**YOUR GOAL:**
Copy the rows below word for word, starting at the line that contains "Given: Click the" and ending after the line that contains "pos(528,827)".

**PROVIDED DATA:**
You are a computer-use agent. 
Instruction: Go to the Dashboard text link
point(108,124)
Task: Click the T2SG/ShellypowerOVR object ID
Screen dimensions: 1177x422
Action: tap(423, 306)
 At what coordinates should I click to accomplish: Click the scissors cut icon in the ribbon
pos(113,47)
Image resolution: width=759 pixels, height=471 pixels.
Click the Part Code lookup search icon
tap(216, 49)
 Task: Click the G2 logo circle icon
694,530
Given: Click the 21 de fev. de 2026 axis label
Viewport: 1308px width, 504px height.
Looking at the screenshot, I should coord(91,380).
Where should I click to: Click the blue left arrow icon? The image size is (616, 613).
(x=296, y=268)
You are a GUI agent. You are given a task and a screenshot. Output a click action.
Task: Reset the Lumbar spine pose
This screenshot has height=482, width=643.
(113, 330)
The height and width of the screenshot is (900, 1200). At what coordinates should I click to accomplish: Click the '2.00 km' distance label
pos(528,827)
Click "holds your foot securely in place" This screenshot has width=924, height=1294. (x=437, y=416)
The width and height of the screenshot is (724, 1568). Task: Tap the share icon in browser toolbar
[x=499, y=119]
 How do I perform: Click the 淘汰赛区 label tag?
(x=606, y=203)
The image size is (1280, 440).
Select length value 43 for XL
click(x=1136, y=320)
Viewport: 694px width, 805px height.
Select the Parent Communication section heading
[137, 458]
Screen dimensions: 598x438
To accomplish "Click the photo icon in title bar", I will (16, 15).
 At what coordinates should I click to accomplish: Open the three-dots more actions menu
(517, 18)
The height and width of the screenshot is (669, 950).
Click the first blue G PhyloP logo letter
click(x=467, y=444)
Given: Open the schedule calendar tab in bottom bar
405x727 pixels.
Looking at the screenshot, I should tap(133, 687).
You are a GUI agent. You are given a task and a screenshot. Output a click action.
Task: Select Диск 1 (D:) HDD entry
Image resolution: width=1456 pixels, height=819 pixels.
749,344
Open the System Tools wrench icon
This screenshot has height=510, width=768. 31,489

**FINAL RESULT:**
Given: Click the 21 de fev. de 2026 axis label
Viewport: 1308px width, 504px height.
Looking at the screenshot, I should coord(91,380).
Where should I click to: Click the blue left arrow icon? The image size is (616, 613).
(x=296, y=268)
You are a GUI agent. You are given a task and a screenshot. Output a click action.
Task: Reset the Lumbar spine pose
This screenshot has height=482, width=643.
(113, 330)
The height and width of the screenshot is (900, 1200). At what coordinates should I click to accomplish: Click the '2.00 km' distance label
pos(528,827)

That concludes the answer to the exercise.